* **Available data**:
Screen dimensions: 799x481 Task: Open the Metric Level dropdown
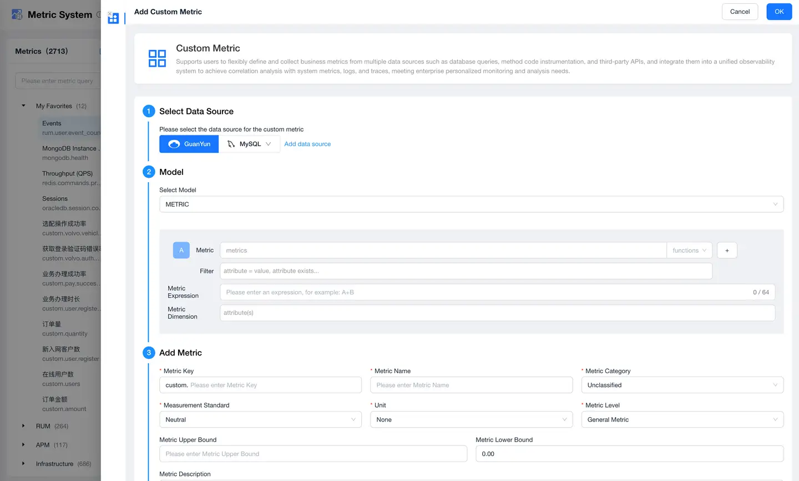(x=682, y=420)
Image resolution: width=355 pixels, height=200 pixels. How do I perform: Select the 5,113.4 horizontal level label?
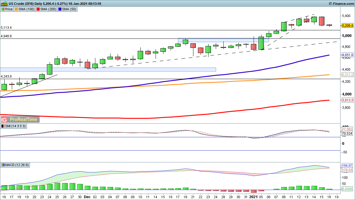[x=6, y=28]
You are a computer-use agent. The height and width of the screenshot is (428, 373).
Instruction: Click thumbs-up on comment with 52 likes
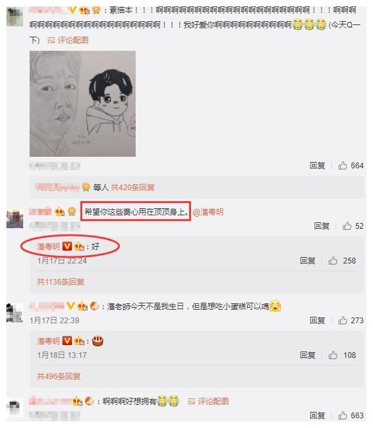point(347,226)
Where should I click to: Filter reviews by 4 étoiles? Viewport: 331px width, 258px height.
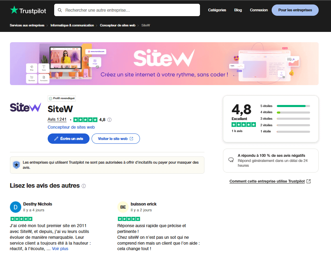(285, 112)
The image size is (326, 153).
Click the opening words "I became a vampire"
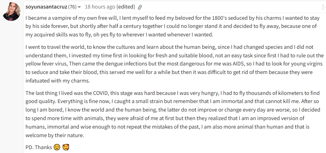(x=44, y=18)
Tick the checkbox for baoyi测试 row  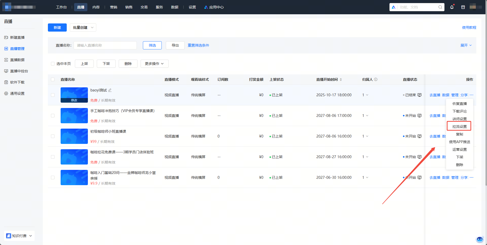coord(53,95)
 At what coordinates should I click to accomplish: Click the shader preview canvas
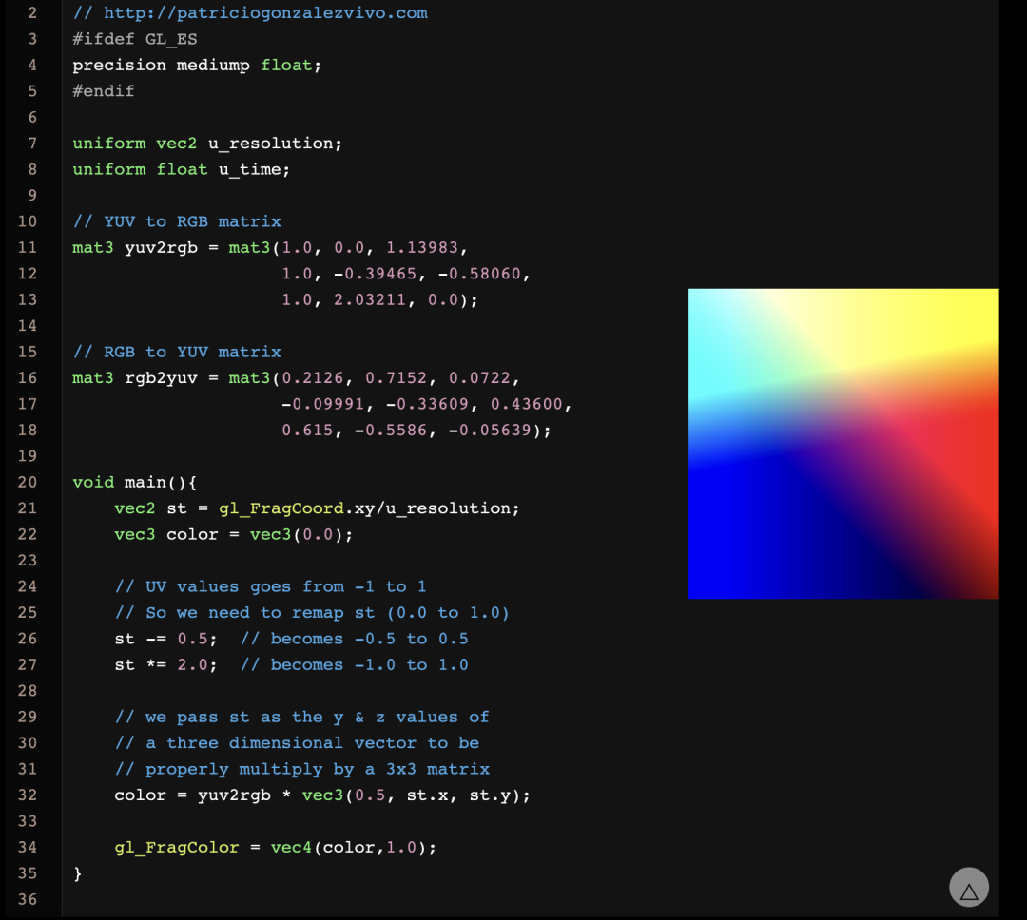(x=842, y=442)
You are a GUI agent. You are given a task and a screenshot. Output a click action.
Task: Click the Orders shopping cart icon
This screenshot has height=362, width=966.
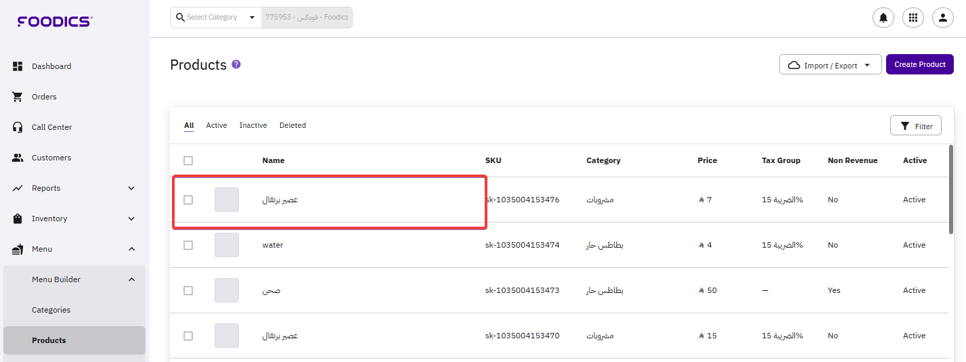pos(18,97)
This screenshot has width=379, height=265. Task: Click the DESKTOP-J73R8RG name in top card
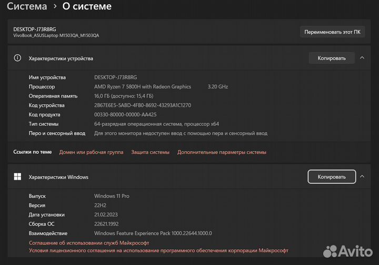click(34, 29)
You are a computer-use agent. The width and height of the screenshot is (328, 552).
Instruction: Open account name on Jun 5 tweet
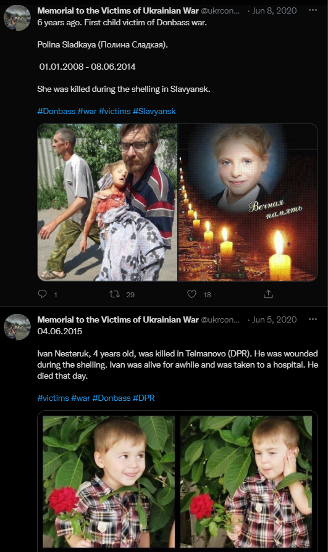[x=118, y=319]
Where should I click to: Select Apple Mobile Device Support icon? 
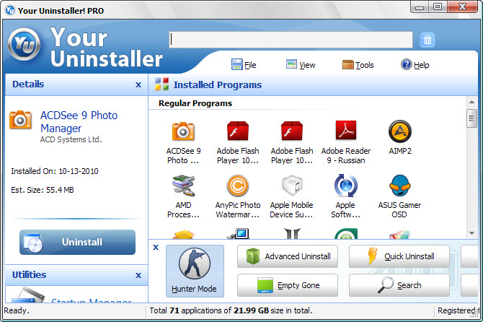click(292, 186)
==
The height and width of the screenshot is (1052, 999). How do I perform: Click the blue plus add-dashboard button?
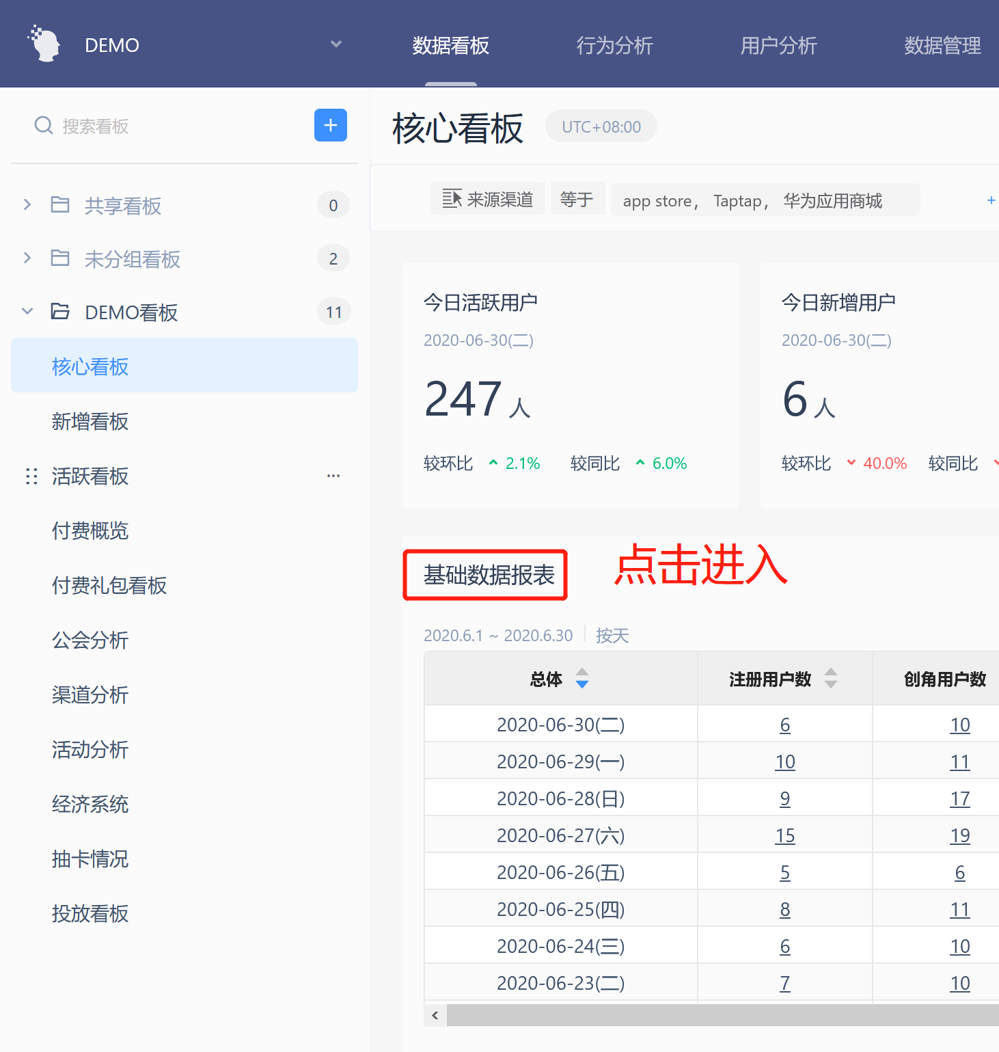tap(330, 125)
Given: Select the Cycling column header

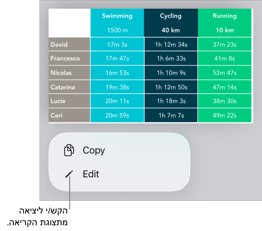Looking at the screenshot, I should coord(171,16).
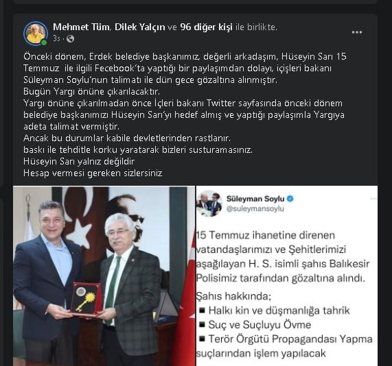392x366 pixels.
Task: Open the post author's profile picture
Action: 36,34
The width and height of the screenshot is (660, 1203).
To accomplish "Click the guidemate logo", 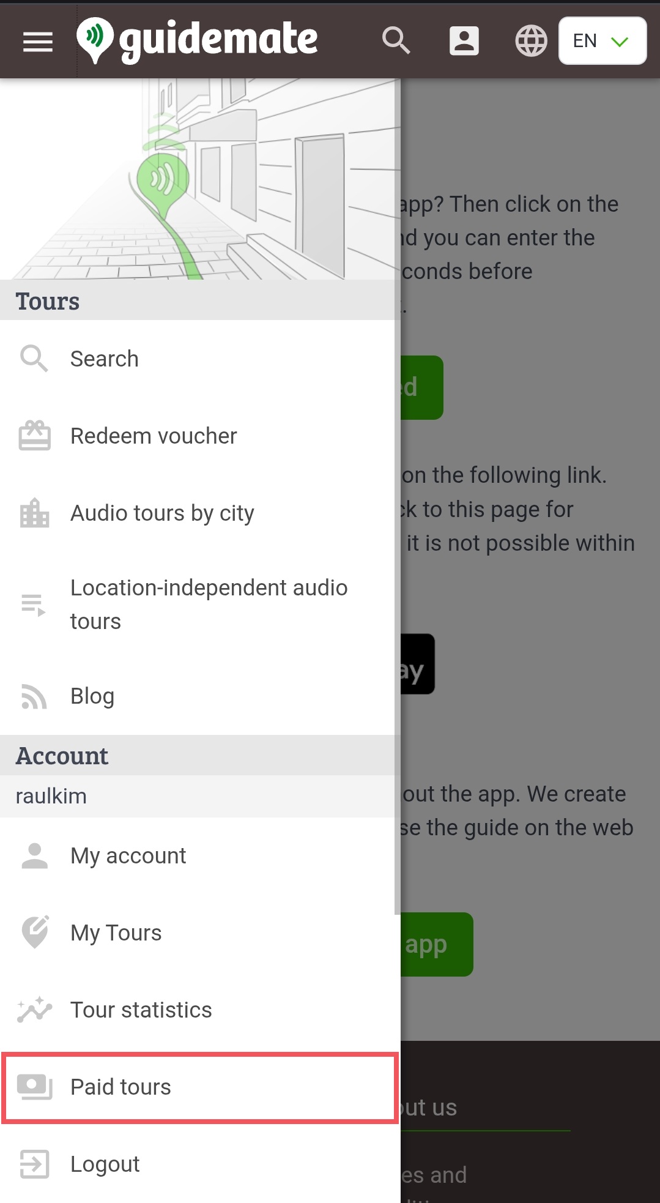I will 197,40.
---
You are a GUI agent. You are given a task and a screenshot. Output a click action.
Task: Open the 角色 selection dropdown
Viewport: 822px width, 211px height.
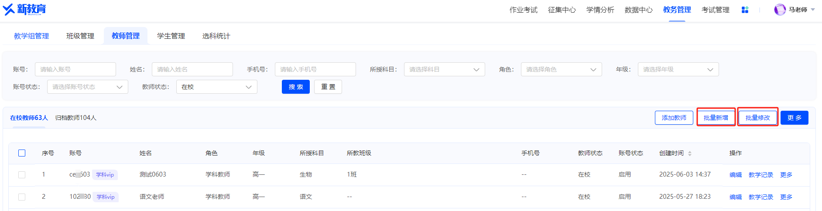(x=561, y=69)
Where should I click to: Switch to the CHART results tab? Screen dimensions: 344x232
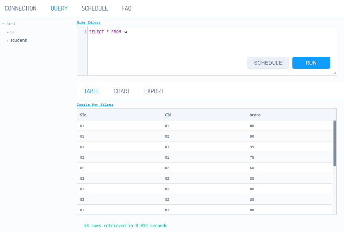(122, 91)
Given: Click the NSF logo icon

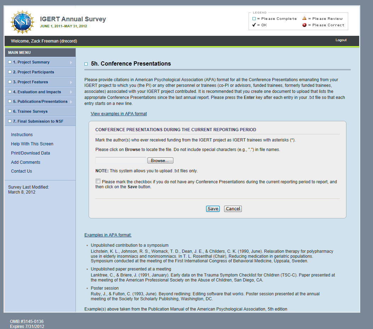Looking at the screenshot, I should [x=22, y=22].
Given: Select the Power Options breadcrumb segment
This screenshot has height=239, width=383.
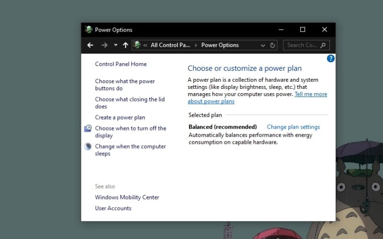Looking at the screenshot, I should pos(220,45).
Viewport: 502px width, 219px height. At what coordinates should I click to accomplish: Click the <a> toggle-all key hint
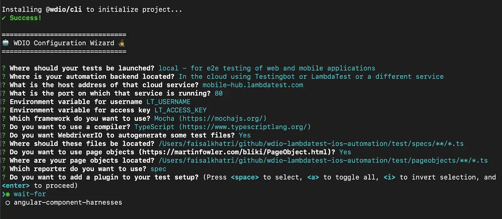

* **What the task requires**: All that should be printed is the run of lines above from the one with "Where should I click to: Switch" through the one with "Given: Select the Power", both included, exactly as given, with pictures left out.

* **Written answer**:
Where should I click to: Switch to the CHART results tab? Screen dimensions: 344x232
(122, 91)
Given: Click the NSF logo icon

Looking at the screenshot, I should [x=22, y=22].
Given: Select the Power Options breadcrumb segment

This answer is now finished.